(SHORT TASK) Copy the lines of the listing below word for word, starting at the line with "At what coordinates should I click to accomplish: Open" and continuing through the end of the listing.

Records from a pointing dataset:
▼▼▼
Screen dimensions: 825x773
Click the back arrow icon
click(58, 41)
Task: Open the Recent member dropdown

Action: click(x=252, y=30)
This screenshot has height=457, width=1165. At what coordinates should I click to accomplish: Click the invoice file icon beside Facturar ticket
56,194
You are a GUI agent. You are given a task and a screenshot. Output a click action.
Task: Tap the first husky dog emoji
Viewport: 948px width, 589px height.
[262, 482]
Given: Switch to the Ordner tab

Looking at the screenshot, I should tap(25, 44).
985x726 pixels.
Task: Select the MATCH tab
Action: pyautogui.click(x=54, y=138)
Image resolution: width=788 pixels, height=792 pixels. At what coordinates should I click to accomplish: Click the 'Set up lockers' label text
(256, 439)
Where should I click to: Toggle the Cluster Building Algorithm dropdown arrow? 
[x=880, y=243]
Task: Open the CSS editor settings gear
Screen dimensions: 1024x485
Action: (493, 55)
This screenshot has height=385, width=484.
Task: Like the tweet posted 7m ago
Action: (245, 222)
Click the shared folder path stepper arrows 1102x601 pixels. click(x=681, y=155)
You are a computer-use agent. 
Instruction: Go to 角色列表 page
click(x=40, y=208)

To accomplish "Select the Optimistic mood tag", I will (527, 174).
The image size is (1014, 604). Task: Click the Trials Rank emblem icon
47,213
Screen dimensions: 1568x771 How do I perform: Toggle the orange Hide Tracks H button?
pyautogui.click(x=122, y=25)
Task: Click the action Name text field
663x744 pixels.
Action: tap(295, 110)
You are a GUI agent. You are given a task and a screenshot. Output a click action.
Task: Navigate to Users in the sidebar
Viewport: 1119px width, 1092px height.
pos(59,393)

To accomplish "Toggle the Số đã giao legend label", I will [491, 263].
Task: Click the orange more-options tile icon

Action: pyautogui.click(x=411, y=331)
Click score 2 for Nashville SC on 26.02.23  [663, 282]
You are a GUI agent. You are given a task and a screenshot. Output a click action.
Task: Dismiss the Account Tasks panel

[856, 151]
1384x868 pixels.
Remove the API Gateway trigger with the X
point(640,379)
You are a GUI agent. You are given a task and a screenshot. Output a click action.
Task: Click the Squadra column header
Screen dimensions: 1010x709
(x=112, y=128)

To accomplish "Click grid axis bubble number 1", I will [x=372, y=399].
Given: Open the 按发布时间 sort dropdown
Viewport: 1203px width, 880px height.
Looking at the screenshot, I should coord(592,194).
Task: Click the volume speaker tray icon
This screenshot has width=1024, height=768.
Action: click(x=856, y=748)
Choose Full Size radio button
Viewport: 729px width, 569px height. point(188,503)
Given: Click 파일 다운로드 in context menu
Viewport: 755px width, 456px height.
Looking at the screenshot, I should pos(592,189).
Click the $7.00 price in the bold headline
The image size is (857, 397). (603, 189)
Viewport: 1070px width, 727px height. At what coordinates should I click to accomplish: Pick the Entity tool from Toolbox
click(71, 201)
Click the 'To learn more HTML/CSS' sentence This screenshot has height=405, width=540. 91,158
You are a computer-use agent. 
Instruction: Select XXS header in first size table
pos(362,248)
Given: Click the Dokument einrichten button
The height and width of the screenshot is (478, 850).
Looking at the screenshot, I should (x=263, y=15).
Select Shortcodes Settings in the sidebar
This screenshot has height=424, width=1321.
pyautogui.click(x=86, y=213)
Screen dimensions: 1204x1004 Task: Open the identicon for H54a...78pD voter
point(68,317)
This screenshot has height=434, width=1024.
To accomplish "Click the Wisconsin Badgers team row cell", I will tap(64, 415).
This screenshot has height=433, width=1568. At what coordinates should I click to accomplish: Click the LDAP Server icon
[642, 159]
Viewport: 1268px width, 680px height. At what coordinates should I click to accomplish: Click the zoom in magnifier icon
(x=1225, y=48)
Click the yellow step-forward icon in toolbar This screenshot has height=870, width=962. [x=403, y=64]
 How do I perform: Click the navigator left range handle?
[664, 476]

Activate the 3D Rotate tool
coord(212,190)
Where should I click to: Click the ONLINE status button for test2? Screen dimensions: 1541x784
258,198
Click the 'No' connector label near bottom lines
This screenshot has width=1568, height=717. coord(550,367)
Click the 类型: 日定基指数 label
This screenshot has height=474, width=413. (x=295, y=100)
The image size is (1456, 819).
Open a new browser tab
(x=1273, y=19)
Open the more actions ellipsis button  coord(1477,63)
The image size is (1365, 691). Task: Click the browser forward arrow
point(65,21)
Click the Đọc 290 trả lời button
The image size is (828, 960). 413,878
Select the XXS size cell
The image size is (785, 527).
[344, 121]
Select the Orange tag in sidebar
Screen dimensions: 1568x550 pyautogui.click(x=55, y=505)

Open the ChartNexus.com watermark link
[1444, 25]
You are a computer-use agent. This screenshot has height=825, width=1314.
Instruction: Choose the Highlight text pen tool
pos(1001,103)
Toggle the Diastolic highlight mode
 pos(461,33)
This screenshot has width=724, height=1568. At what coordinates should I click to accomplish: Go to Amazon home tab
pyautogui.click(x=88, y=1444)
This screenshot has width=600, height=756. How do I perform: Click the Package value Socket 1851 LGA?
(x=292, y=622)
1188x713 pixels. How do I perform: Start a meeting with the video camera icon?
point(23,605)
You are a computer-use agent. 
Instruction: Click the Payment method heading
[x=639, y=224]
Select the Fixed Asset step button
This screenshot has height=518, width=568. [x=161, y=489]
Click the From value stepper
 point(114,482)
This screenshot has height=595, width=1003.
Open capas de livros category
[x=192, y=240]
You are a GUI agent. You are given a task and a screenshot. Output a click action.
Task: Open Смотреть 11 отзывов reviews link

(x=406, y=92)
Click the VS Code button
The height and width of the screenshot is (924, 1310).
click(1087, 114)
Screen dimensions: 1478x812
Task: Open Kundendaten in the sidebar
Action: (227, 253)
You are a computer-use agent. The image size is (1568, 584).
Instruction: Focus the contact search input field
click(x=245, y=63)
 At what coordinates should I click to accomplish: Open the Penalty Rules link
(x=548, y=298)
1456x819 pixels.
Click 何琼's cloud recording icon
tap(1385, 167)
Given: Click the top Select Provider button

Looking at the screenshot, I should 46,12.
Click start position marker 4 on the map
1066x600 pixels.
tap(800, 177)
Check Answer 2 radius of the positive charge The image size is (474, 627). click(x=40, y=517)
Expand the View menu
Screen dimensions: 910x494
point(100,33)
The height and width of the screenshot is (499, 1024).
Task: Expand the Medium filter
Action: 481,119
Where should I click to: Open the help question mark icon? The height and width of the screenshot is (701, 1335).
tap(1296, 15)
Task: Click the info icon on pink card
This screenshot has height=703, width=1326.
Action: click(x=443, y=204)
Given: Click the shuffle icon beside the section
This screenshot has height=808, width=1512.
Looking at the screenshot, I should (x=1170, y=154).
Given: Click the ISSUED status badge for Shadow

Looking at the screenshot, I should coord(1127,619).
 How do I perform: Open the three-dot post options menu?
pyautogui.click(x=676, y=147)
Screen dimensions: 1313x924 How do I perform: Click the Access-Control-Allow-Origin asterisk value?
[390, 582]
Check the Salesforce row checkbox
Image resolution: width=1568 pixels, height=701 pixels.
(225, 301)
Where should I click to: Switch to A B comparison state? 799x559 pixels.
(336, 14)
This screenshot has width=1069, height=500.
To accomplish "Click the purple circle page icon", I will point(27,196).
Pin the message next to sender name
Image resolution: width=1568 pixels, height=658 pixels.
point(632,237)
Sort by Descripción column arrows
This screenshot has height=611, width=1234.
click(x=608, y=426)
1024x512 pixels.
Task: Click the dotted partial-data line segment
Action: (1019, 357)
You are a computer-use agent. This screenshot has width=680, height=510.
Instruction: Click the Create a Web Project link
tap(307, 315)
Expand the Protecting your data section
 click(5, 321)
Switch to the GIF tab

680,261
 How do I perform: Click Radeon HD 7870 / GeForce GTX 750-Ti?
▲▲▲
(PROBLEM SOLUTION)
 At what coordinates should I click to accomplish: Open the Penalty Rules link
(x=548, y=298)
1456x819 pixels.
Click 何琼's cloud recording icon
tap(1385, 167)
Given: Click the top Select Provider button

Looking at the screenshot, I should 46,12.
Click start position marker 4 on the map
1066x600 pixels.
tap(800, 177)
Check Answer 2 radius of the positive charge The image size is (474, 627). click(x=40, y=517)
Expand the View menu
Screen dimensions: 910x494
point(100,33)
The height and width of the screenshot is (499, 1024).
Task: Expand the Medium filter
Action: 481,119
Where should I click to: Open the help question mark icon? The height and width of the screenshot is (701, 1335).
tap(1296, 15)
Task: Click the info icon on pink card
This screenshot has height=703, width=1326.
Action: click(x=443, y=204)
Given: Click the shuffle icon beside the section
This screenshot has height=808, width=1512.
Looking at the screenshot, I should (x=1170, y=154).
Given: Click the ISSUED status badge for Shadow

Looking at the screenshot, I should coord(1127,619).
 How do I perform: Open the three-dot post options menu?
pyautogui.click(x=676, y=147)
Screen dimensions: 1313x924 How do I perform: Click the Access-Control-Allow-Origin asterisk value?
[390, 582]
Check the Salesforce row checkbox
Image resolution: width=1568 pixels, height=701 pixels.
(225, 301)
Where should I click to: Switch to A B comparison state? 799x559 pixels.
(336, 14)
This screenshot has width=1069, height=500.
To accomplish "Click the purple circle page icon", I will point(27,196).
Pin the message next to sender name
Image resolution: width=1568 pixels, height=658 pixels.
point(632,237)
Sort by Descripción column arrows
This screenshot has height=611, width=1234.
click(x=608, y=426)
1024x512 pixels.
Task: Click the dotted partial-data line segment
Action: (1019, 357)
You are a computer-use agent. This screenshot has width=680, height=510.
Instruction: Click the Create a Web Project link
tap(307, 315)
Expand the Protecting your data section
 click(5, 321)
Switch to the GIF tab

680,261
 How do I perform: Click Radeon HD 7870 / GeForce GTX 750-Ti?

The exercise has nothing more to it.